» What the task asks: The answer is the exact run of lines in the listing below from the line containing "How do I perform: Click the Exact Copy icon?" up to and including the line containing "This screenshot has", with pictures removed.

» Provided information:
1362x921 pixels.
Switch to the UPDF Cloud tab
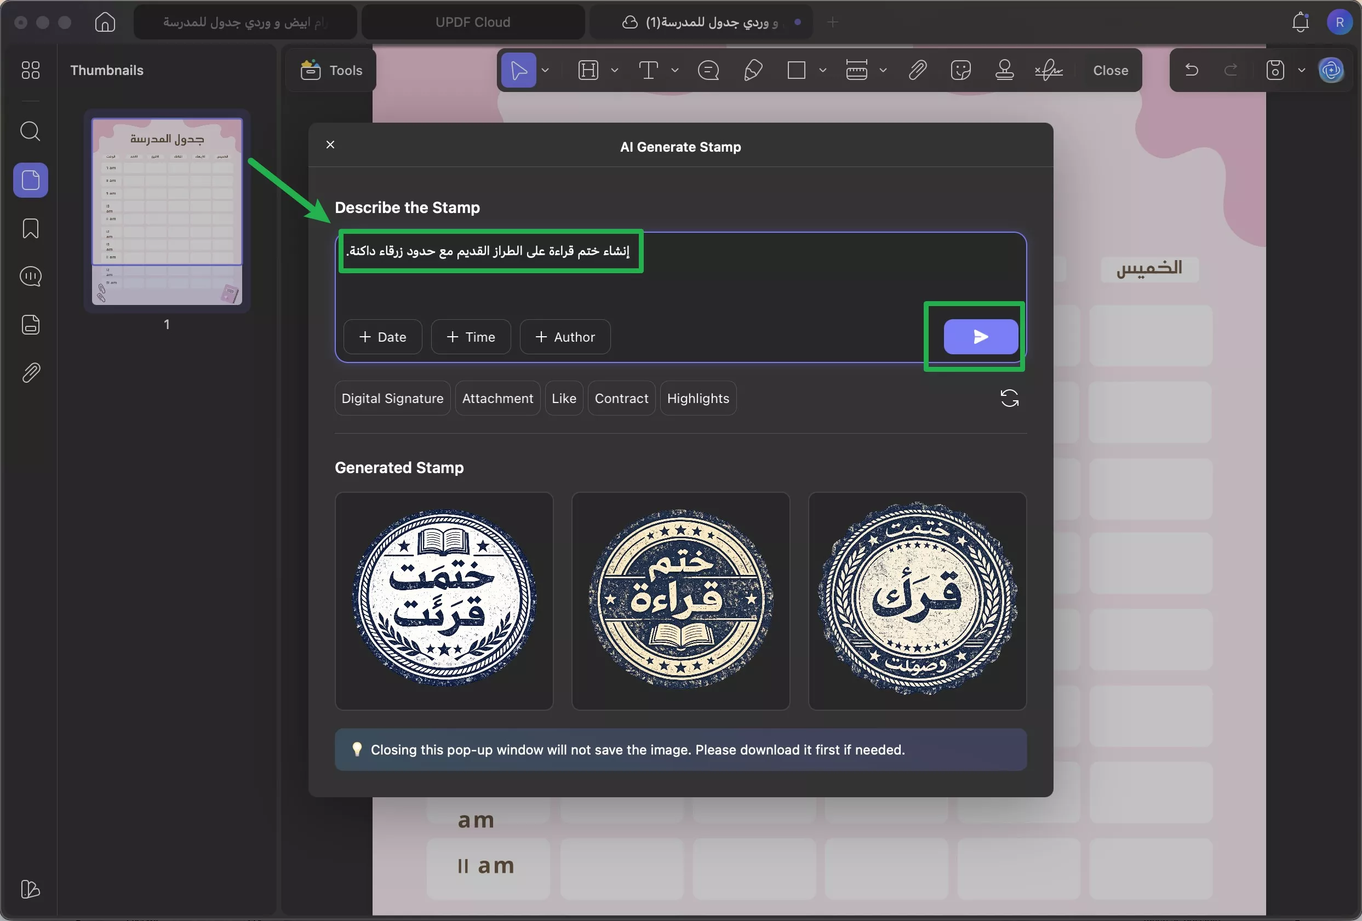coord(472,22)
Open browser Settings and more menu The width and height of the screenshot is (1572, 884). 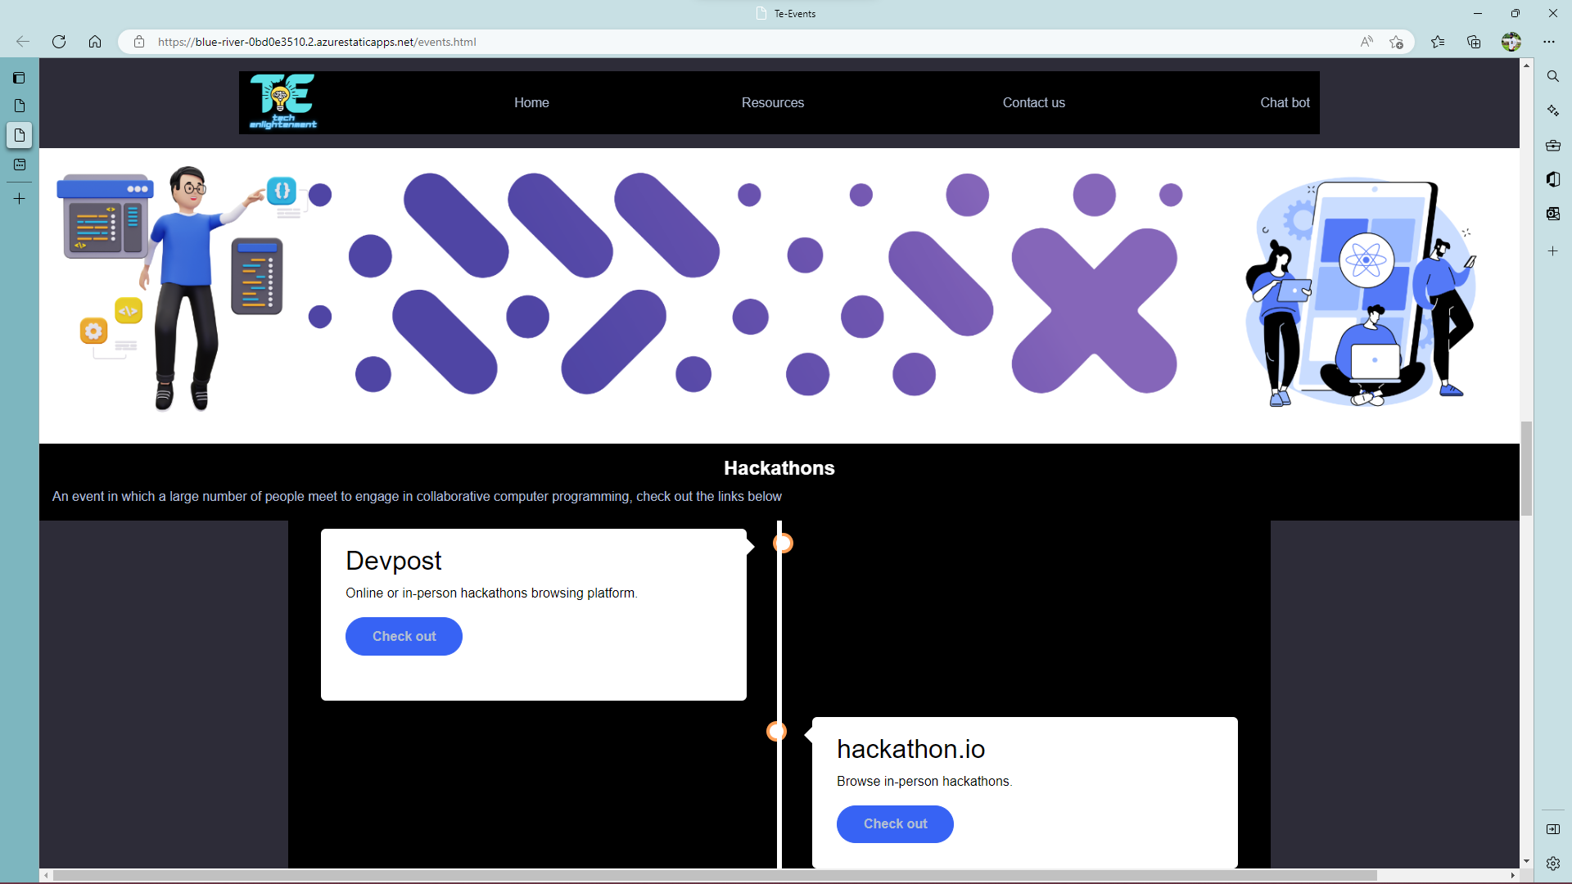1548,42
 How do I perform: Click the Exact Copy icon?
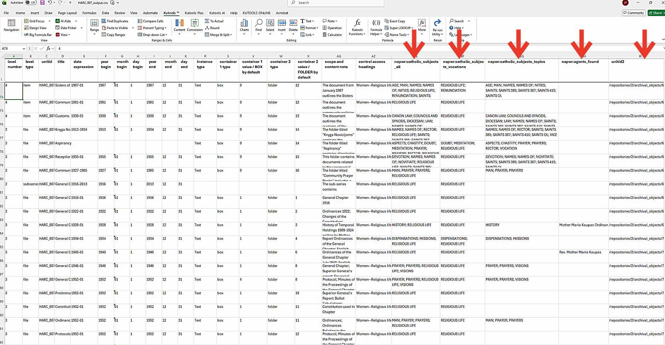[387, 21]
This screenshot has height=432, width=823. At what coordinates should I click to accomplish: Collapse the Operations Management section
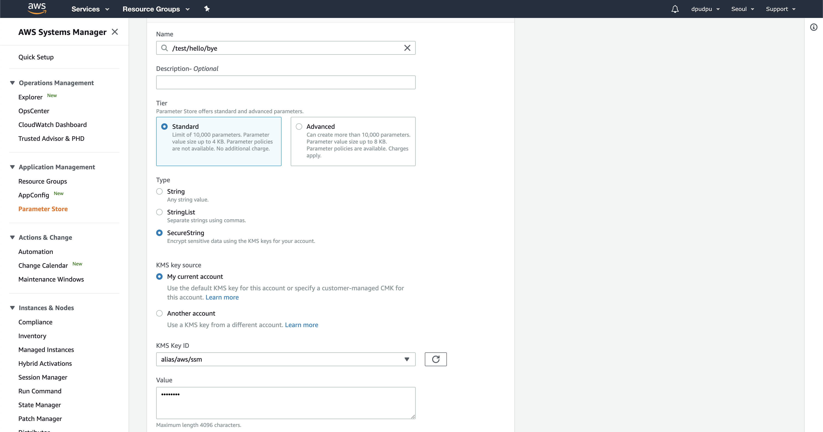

--

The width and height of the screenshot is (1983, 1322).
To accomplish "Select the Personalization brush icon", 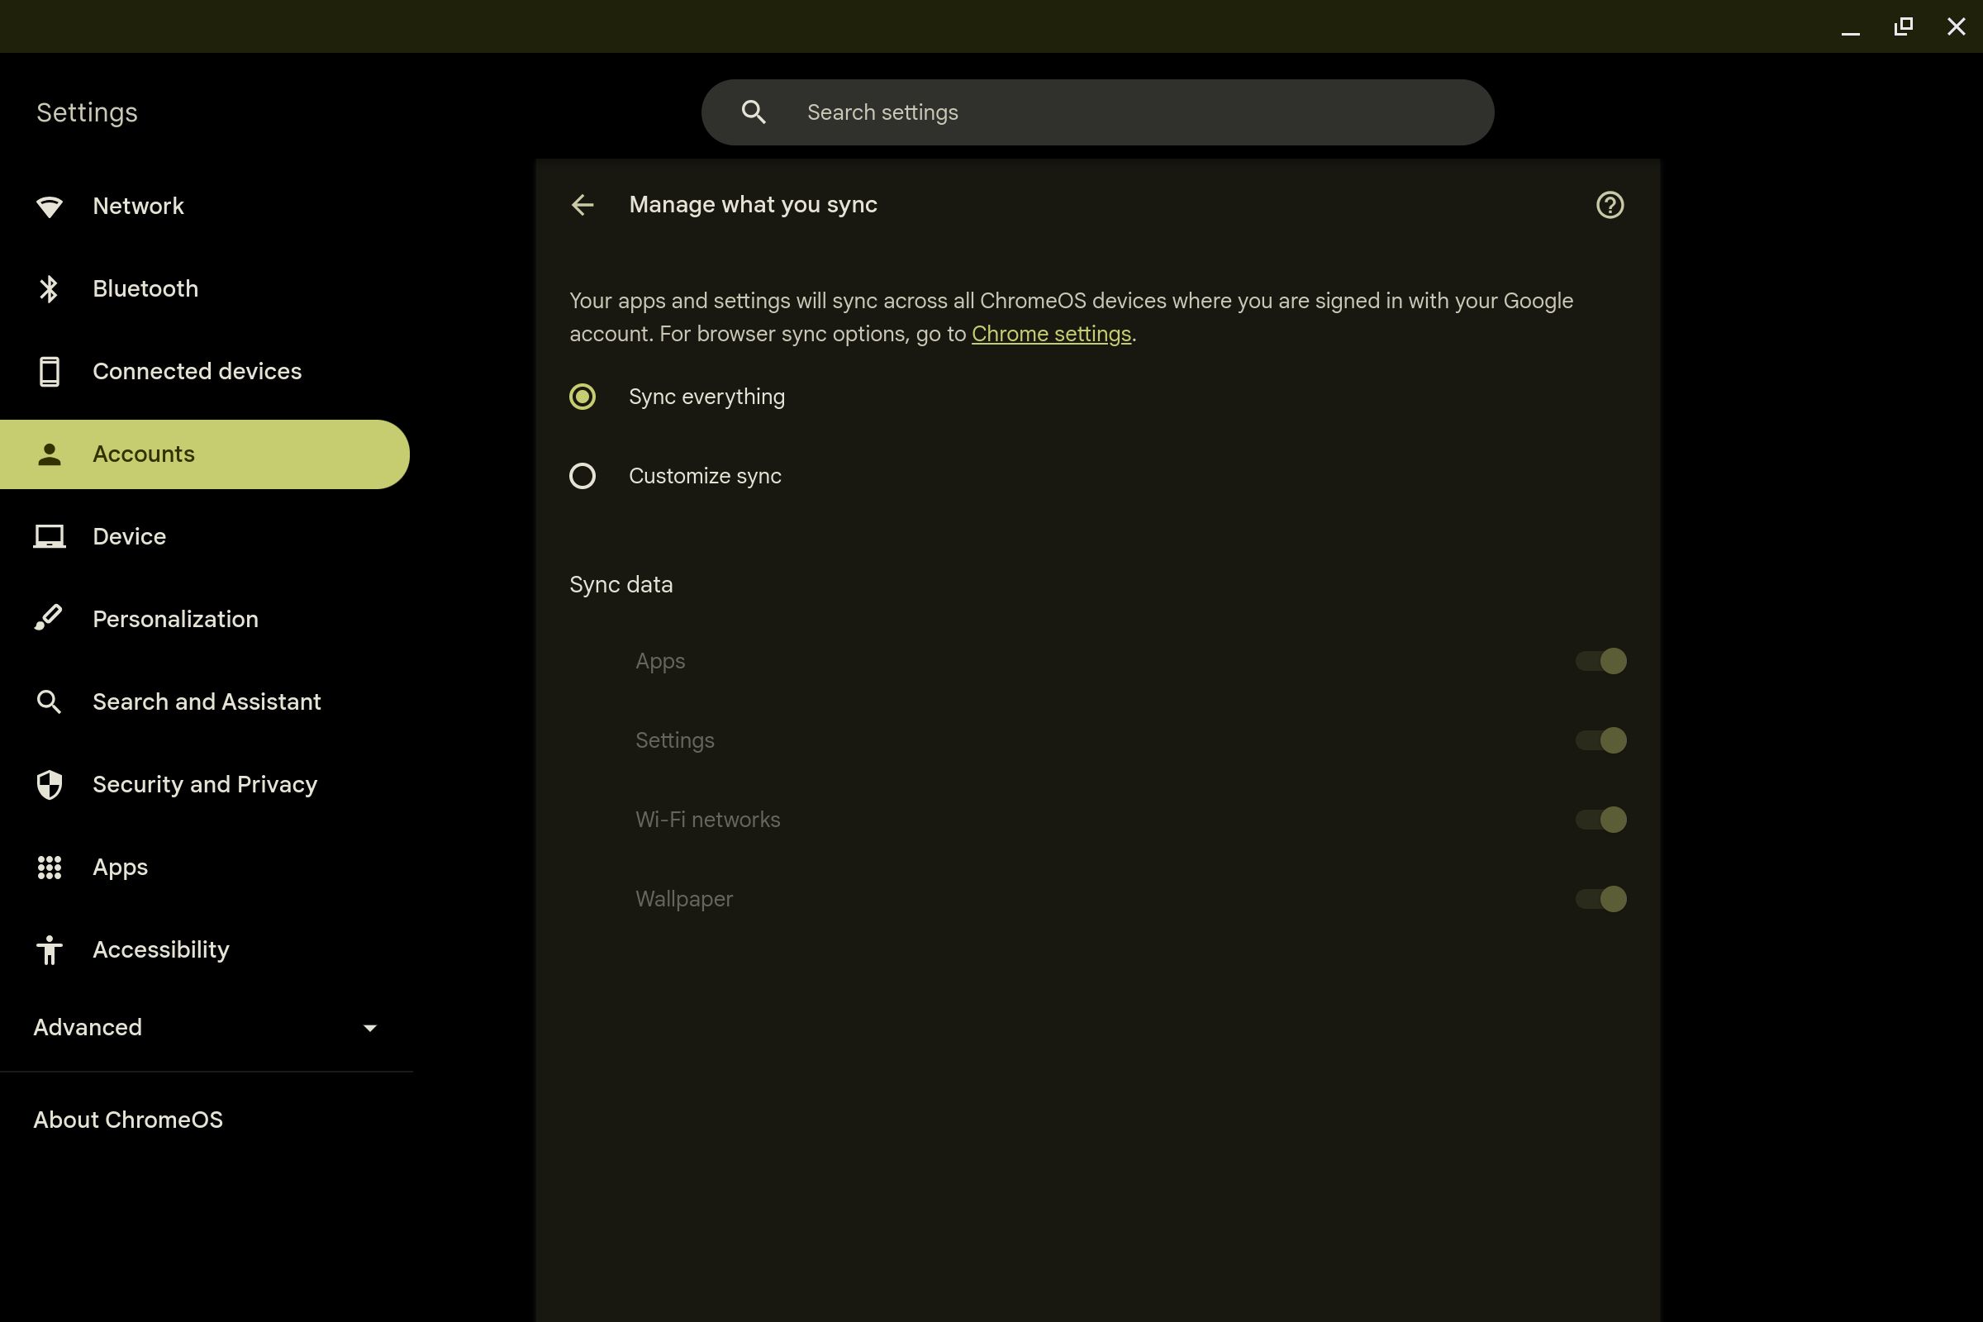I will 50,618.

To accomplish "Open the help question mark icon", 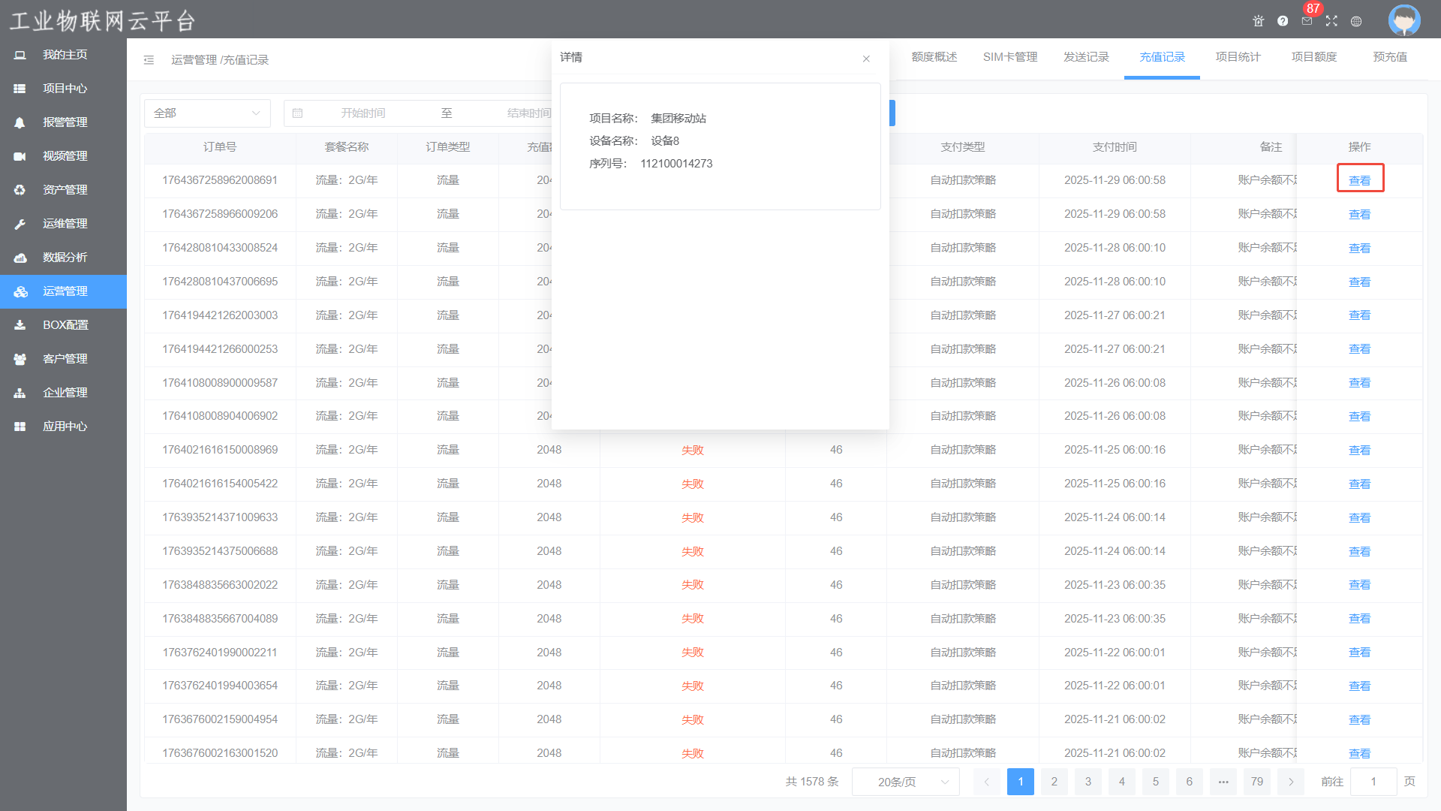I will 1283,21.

» Output:
 How do I perform: Click the Exact Copy icon?
[387, 21]
This screenshot has height=432, width=823. At what coordinates should I click to accomplish: Collapse the Operations Management section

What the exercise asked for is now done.